Ein kurzer Blick, ein Zwinkern oder ein bestätigendes Kopfnicken – die zwei Assistentinnen verstehen sich ohne Worte. Und sie vertrauen sich gegenseitig. Müssen sie auch, denn sie teilen sich nicht nur das Büro, sondern auch das Mailpostfach. «Über uns geht nicht nur die Mailkorrespondenz der Rektorin, die wir bearbeiten; Marianne liest meine Mails genauso, wie ich ihre lese. Anders könnten wir nicht effizient arbeiten», erklärt Laios. Mandrin ergänzt: «Wir informieren uns gegenseitig mittels einer Tages- und Monatsmappe und vor Abwesenheiten besprechen uns.» Die Assistentinnen sind ein ständiges Bindeglied zwischen dem Schulleitungsmitglied Springman, den anderen Schulleitungsmitgliedern, den Departementen, Instituten, Studierenden sowie vielen Hochschulabteilungen, Verbänden, Kommissionen und externen Stellen. Im dynamischen Umfeld der Hochschule gilt es stets, Zusammenhänge zwischen den einzelnen Geschäften und Gremien zu erkennen, die Übersicht zu bewahren und flexibel zu handeln. Exaktes Arbeiten ist gefragt, sowohl für die Terminplanung als auch für die Durchsicht der Korres-pondenz und der Texte, die über den Tisch der Assistenz laufen, bevor sie von der Rektorin genehmigt werden. 
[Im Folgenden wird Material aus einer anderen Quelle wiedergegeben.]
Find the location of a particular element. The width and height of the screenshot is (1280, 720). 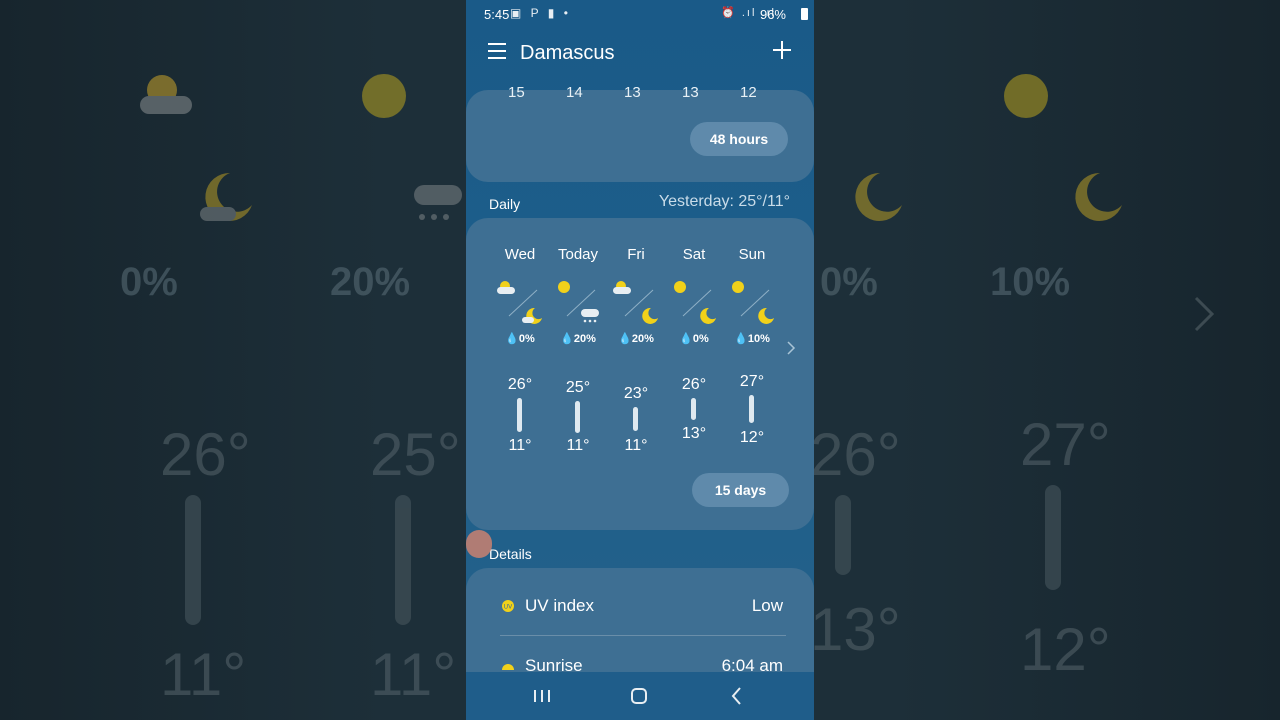

bg-high: 27° is located at coordinates (1066, 444).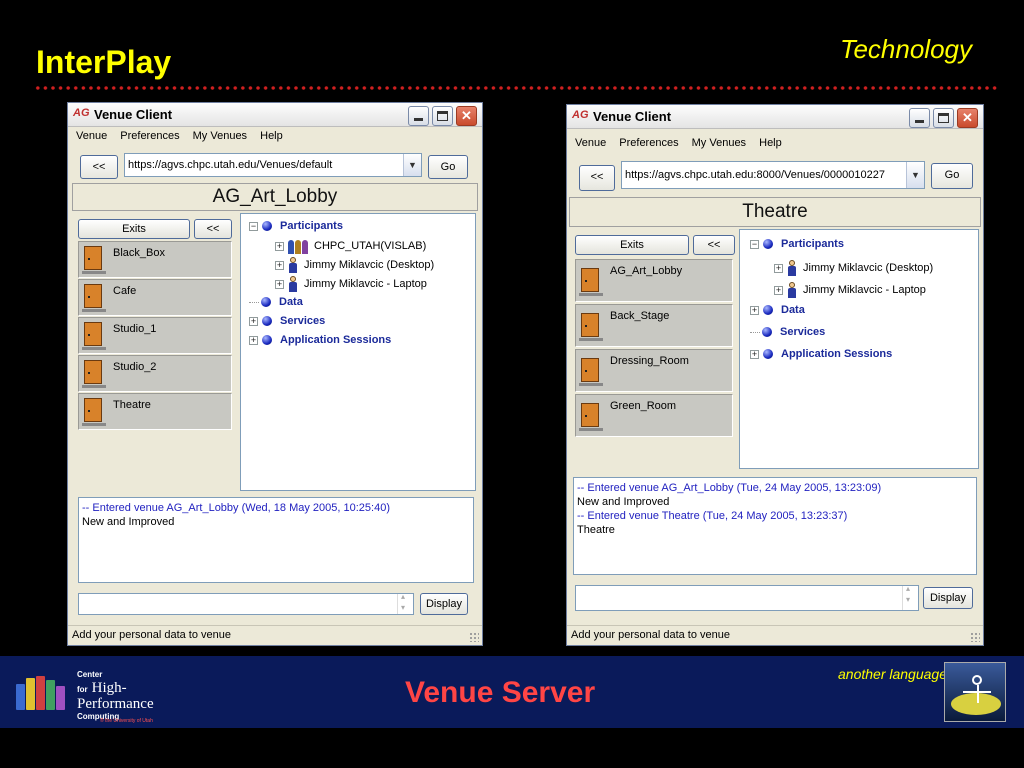  I want to click on tree-node-services: Services, so click(788, 332).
Mit ihrer Chefin kommunizieren sie auf allen Kanälen: Mail, Chat, SMS, Whatsapp oder Telefon. Überhaupt, das Handy ist ihr ständiger Begleiter. Denn wenn im Notfall Unterlagen nachgereicht werden müssen, dürfen sie keine Zeit verlieren. Ihre Chefin ist bei Meetings genauso schnell und ausdauernd unterwegs wie einst als aktive Triathletin. Doch anders als bei einem Triathlon ist sie nicht auf sich allein gestellt. Sie kann sich auf die Unterstützung ihrer zwei Assistentinnen verlassen.

Gabriela Laios und Marianne Mandrin

Gabriela Laios (60) hat die Handelsschule besucht und später den Bachelor of Arts ZFH in Translation erworben. Seit 2001 arbeitet sie an der ETH Zürich, zuerst als Assistentin am Institut für Geotechnik, dann beim Stab Professuren; seit 2017 ist sie Assistentin der ETH-Rektorin. Sie ist Mutter von zwei erwachsenen Kindern und lebt im Kanton Zürich. Marianne Mandrin (46) hat nach der Handelsschule mit zusätzlichem KV-Abschluss auf dem Versicherungswesen die Weiterbildung zur Direktionsassistentin sowie zur Personalfachfrau abgeschlossen und an der KME die Matur mit dem Schwerpunktfach Latein nachgeholt. Vor ihrer Anstellung bei der ETH Zürich war sie die persönliche Assistentin von Unternehmerin Magdalena Martullo-Blocher. Marianne Mandrin lebt mit ihrem Mann und Hund Jacky am oberen Zürichsee.